[Saved data entries]
● ● ● ●

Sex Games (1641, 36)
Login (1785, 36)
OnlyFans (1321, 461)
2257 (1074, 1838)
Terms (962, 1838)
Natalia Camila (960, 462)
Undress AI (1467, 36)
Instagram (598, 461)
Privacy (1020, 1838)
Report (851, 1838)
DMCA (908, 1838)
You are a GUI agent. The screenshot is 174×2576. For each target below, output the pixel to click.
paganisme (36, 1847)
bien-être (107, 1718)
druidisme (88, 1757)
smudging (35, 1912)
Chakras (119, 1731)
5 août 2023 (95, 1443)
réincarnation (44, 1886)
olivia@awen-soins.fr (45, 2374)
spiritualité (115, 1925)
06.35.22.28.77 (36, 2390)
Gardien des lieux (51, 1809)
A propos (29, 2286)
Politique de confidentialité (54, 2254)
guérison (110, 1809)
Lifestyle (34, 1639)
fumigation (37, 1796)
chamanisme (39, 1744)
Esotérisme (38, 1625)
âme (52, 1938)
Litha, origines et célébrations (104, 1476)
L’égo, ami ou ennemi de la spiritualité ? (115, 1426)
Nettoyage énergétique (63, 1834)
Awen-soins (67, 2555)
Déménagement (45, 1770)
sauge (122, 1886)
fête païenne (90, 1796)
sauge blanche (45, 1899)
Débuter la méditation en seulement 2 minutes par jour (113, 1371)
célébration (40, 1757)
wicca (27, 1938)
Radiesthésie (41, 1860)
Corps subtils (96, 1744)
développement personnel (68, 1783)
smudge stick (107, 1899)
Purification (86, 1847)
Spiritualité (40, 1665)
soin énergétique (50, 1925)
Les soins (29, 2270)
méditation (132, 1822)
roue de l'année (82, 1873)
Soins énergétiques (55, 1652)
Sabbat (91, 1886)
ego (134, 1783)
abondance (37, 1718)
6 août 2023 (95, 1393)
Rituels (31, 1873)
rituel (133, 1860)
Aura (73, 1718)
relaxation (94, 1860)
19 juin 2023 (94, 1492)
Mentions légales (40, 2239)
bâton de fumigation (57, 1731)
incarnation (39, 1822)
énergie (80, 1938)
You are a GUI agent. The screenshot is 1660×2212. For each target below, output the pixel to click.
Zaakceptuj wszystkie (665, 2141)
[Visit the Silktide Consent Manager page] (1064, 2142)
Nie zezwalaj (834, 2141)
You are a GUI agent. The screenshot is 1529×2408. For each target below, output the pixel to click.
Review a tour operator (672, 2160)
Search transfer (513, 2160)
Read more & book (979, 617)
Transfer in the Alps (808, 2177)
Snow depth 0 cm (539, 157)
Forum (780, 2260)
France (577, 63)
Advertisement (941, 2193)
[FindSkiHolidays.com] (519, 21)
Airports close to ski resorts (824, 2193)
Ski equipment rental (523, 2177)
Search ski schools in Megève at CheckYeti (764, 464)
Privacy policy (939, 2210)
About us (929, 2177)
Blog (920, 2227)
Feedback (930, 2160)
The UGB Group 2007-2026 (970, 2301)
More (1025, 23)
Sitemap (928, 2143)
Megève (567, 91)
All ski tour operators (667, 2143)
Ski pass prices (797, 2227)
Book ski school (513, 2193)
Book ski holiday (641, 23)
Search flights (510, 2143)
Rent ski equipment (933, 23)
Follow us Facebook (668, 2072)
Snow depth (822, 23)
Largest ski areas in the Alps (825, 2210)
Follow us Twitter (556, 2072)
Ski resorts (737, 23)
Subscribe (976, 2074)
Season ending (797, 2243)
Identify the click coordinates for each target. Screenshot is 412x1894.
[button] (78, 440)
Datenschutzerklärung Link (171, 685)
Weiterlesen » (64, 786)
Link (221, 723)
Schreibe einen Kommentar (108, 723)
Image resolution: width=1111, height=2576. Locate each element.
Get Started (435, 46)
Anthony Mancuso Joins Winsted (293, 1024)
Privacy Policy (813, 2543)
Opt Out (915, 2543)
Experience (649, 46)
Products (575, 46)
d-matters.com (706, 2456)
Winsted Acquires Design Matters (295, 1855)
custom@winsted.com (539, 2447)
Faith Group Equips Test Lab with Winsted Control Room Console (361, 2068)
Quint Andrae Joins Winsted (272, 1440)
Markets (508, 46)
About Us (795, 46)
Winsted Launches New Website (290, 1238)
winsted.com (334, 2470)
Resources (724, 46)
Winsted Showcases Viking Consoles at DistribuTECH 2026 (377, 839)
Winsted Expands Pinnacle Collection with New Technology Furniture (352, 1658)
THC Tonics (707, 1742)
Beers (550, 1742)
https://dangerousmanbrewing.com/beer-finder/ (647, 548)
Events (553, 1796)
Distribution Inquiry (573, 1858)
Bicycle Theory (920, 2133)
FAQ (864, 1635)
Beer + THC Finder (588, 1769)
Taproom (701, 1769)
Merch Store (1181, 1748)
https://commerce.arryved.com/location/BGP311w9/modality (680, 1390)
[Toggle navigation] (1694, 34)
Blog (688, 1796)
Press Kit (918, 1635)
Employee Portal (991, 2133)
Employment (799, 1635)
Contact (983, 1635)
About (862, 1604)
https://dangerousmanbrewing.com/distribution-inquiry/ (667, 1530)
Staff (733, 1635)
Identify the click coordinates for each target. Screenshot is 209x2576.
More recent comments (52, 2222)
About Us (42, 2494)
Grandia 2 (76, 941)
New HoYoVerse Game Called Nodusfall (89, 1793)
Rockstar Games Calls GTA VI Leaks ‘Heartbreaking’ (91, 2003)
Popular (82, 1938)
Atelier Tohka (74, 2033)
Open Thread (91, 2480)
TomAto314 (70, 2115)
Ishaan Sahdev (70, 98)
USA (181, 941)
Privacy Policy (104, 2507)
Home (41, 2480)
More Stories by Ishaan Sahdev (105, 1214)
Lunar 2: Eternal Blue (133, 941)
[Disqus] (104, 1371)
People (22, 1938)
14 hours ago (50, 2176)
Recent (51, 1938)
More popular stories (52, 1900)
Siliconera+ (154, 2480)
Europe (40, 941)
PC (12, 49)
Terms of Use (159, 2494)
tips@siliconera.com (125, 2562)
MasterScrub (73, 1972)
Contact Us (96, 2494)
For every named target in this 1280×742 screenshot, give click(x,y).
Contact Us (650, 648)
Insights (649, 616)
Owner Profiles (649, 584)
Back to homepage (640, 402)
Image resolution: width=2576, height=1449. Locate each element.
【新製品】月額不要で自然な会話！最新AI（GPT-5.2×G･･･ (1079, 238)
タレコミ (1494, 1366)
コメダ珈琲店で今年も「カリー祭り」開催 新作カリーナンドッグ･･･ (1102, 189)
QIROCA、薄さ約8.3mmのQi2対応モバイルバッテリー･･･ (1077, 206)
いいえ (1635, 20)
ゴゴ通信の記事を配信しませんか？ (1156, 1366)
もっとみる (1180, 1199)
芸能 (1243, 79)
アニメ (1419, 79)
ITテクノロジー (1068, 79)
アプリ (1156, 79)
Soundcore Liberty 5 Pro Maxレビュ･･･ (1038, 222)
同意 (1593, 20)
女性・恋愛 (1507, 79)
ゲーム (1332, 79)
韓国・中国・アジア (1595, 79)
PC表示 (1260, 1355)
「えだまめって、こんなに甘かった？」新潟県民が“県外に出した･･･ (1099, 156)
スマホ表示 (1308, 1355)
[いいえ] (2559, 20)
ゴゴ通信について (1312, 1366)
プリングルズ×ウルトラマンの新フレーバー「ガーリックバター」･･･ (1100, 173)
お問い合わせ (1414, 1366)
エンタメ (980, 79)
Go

● ● ● ●

* **EXERCISE AIM**: When you reach the line with "Follow us Twitter (556, 2072)" in the records above, start writing out lines exactly, and stop once the line with "More recent comments (52, 2222)" has been written; include nothing else.

* **ANSWER TO THIS TASK**:
Follow us Twitter (556, 2072)
Ski resorts (737, 23)
Subscribe (976, 2074)
Season ending (797, 2243)
Identify the click coordinates for each target. Screenshot is 412x1894.
[button] (78, 440)
Datenschutzerklärung Link (171, 685)
Weiterlesen » (64, 786)
Link (221, 723)
Schreibe einen Kommentar (108, 723)
Image resolution: width=1111, height=2576. Locate each element.
Get Started (435, 46)
Anthony Mancuso Joins Winsted (293, 1024)
Privacy Policy (813, 2543)
Opt Out (915, 2543)
Experience (649, 46)
Products (575, 46)
d-matters.com (706, 2456)
Winsted Acquires Design Matters (295, 1855)
custom@winsted.com (539, 2447)
Faith Group Equips Test Lab with Winsted Control Room Console (361, 2068)
Quint Andrae Joins Winsted (272, 1440)
Markets (508, 46)
About Us (795, 46)
Winsted Launches New Website (290, 1238)
winsted.com (334, 2470)
Resources (724, 46)
Winsted Showcases Viking Consoles at DistribuTECH 2026 (377, 839)
Winsted Expands Pinnacle Collection with New Technology Furniture (352, 1658)
THC Tonics (707, 1742)
Beers (550, 1742)
https://dangerousmanbrewing.com/beer-finder/ (647, 548)
Events (553, 1796)
Distribution Inquiry (573, 1858)
Bicycle Theory (920, 2133)
FAQ (864, 1635)
Beer + THC Finder (588, 1769)
Taproom (701, 1769)
Merch Store (1181, 1748)
https://commerce.arryved.com/location/BGP311w9/modality (680, 1390)
[Toggle navigation] (1694, 34)
Blog (688, 1796)
Press Kit (918, 1635)
Employee Portal (991, 2133)
Employment (799, 1635)
Contact (983, 1635)
About (862, 1604)
https://dangerousmanbrewing.com/distribution-inquiry/ (667, 1530)
Staff (733, 1635)
Identify the click coordinates for each target. Screenshot is 209x2576.
More recent comments (52, 2222)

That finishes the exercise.